New to the bill is this, found in lines 16-18 of Section 1:
(b) Laws “neutral” toward religion may burden religious exercise as surely as laws intended to interfere with religious exercise; (c) Government should not substantially burden religious exercise without compelling justification;
The target of this section seems to make it clear that the bill is meant to reach far beyond just attacking LGBT rights. In fact, it seems to hint at a case before the Supreme Court right now, Sebelius v. Hobby Lobby. In what could prove to be a landmark decision, the Supreme Court will decide whether or not corporations can refuse to provide female employees healthcare that includes birth control on the basis of religious belief (and thus whether or not corporations are people with all the rights people enjoy – including free exercise of religion).
The requirement that all healthcare plans include birth control for women may be one of those “neutral” laws that SB 2681 now mocks with quotation marks. This bill would make it clear that employers in Mississippi can refuse to comply with laws that don’t like on religious grounds. So if an employer who happens to be a Jehova’s Witness wants to deny employees access to healthcare that includes blood transfusions (which Jehova’s Witnesses are religiously opposed to), the government would have to provide a compelling justification before “interfering with” the employer’s “free exercise.”
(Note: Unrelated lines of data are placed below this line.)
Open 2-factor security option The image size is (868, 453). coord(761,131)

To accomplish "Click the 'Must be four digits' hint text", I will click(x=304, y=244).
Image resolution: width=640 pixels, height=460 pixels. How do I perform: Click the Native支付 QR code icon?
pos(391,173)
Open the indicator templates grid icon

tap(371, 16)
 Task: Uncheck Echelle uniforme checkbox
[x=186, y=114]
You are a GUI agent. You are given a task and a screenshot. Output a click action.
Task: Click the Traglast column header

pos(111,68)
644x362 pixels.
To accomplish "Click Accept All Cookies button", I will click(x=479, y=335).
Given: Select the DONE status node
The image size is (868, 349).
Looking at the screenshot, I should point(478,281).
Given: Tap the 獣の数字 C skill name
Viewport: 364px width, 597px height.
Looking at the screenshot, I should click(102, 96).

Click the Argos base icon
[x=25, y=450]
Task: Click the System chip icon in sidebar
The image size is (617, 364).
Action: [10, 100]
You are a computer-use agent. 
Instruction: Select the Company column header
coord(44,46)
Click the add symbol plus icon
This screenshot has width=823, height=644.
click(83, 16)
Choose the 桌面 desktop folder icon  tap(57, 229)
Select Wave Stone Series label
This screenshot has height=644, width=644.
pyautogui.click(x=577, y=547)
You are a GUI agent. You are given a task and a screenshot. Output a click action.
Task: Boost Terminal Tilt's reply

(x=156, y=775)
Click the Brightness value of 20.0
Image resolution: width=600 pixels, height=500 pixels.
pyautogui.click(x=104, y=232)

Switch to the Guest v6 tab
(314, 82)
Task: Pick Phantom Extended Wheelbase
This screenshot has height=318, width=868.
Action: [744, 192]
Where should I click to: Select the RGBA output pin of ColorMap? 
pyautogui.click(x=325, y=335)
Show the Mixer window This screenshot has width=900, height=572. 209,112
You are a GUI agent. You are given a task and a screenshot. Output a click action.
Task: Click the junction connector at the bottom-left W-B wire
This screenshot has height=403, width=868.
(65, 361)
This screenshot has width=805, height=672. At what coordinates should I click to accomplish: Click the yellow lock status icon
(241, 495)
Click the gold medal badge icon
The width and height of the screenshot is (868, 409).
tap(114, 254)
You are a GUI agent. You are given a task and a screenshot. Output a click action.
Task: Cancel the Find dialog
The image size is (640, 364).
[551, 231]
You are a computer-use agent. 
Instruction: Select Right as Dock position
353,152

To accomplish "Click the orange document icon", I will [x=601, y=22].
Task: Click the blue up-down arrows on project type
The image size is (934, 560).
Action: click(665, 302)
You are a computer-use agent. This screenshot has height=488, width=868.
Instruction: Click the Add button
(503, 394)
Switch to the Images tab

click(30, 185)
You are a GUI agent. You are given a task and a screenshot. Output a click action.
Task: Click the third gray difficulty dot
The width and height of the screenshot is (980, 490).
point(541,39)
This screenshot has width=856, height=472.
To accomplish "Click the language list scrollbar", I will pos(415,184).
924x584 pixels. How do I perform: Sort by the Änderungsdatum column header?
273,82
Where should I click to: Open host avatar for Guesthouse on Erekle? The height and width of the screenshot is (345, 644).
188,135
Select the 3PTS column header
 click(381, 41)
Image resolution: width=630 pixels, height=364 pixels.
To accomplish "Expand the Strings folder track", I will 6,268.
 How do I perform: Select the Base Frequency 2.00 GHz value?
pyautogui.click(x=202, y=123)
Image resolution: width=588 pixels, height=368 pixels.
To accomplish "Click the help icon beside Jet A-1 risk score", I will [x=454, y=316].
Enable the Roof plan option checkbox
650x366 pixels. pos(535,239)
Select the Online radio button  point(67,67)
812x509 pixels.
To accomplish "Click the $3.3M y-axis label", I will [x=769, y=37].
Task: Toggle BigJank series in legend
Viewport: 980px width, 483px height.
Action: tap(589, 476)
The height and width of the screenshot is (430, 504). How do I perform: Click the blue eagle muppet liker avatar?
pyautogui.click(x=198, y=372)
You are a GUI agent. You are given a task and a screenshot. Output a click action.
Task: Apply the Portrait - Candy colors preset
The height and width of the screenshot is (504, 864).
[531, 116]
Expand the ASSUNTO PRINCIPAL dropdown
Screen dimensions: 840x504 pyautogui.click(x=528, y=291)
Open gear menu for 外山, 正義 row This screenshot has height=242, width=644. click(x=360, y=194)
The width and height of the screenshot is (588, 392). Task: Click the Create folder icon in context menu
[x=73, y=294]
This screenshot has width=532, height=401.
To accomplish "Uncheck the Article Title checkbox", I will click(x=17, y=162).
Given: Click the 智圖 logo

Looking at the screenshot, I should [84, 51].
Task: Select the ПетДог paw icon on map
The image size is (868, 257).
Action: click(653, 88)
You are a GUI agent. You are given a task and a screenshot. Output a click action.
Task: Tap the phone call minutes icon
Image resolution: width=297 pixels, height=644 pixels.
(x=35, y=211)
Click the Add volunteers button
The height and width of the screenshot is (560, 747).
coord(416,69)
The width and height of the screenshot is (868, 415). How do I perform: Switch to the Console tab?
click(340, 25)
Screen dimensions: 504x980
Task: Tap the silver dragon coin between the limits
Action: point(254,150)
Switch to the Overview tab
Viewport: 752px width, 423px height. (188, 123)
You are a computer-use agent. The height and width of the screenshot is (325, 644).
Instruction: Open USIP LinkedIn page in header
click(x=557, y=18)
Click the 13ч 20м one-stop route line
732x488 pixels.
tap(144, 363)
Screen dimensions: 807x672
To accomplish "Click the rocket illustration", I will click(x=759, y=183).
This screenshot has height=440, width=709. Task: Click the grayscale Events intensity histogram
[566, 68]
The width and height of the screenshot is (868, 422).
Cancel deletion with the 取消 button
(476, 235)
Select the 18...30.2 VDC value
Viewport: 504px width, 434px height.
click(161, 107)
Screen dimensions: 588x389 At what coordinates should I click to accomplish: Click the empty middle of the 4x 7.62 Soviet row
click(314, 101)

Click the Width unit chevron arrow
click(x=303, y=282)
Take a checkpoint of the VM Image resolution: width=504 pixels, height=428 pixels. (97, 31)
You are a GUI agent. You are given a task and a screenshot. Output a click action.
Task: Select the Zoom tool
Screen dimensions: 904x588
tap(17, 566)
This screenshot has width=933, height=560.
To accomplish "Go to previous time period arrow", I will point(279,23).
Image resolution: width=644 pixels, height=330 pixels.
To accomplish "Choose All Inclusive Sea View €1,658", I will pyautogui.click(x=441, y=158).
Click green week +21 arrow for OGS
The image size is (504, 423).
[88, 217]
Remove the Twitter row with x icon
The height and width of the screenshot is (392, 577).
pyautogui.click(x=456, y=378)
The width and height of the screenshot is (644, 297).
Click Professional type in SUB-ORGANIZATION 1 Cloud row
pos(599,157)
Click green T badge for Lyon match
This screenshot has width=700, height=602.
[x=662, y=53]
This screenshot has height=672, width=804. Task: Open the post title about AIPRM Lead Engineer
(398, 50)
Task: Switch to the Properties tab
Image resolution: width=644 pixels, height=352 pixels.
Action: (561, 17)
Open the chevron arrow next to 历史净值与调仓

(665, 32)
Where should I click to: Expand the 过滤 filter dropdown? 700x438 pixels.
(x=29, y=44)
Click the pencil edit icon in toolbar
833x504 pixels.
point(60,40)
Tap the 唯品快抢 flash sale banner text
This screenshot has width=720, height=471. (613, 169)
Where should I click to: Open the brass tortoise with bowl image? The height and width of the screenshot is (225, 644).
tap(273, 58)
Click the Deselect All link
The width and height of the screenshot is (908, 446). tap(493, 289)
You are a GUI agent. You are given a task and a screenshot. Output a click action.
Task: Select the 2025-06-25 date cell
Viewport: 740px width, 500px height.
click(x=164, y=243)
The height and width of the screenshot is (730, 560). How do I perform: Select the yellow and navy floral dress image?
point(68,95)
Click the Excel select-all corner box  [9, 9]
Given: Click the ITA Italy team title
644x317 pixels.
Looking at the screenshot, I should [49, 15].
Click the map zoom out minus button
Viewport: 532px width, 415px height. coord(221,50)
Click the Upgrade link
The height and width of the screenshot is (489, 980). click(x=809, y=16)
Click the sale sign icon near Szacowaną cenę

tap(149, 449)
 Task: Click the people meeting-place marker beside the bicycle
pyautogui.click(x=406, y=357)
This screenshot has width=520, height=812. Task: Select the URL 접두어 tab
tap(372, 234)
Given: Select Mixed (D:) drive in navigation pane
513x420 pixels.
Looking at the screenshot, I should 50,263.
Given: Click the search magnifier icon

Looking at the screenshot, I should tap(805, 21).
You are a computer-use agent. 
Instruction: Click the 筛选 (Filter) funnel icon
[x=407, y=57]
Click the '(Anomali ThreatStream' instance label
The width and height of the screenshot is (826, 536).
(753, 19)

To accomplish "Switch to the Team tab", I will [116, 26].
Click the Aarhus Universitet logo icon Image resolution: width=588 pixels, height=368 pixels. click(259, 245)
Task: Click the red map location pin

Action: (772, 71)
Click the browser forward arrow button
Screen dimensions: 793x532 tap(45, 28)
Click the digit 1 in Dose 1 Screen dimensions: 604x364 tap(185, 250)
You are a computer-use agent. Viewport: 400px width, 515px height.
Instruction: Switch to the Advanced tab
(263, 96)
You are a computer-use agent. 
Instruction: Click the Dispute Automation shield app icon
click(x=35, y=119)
The possibilities the quote-unquote “neutral” language introduces are truly myriad. The point, of course, is to say that there is almost nothing over which a claim of religious belief does not take precedence. A law doesn’t have to be intended to interfere with religious exercise; a religious person just has to claim it interferes.
This version of the bill goes beyond protecting free exercise of religion, instead solidly establishing claims of religious exercise in a privileged position above all else.
The bill makes explicit that it applies to all state laws, rules, regulations, and municipal and county ordinances. That could jeopardize recent advances made in Starkville, Hattiesburg, and Oxford, where anti-discrimination effort – including discrimination against LGBT people and other minority – via diversity resolutions have passed to great fanfare in recent months.
The bill still protects the interests of the business community, ensuring that “nothing in this act shall create any rights by an employee against an employer if the employer is not the government.” So, while the act does mean that employers can discriminate against employees and customers on the basis of religious exercise, employees are definitively barred from doing the same in reverse.
The Arizona-style “license to discriminate” bill goes back to a vote on the Mississippi House and Senate floors for an up-or-down vote. The bill would also amend the state seal to add “In God We Trust.” No further changes will be allowed. If it passes both houses, SB 2681 then goes to the governor’s desk.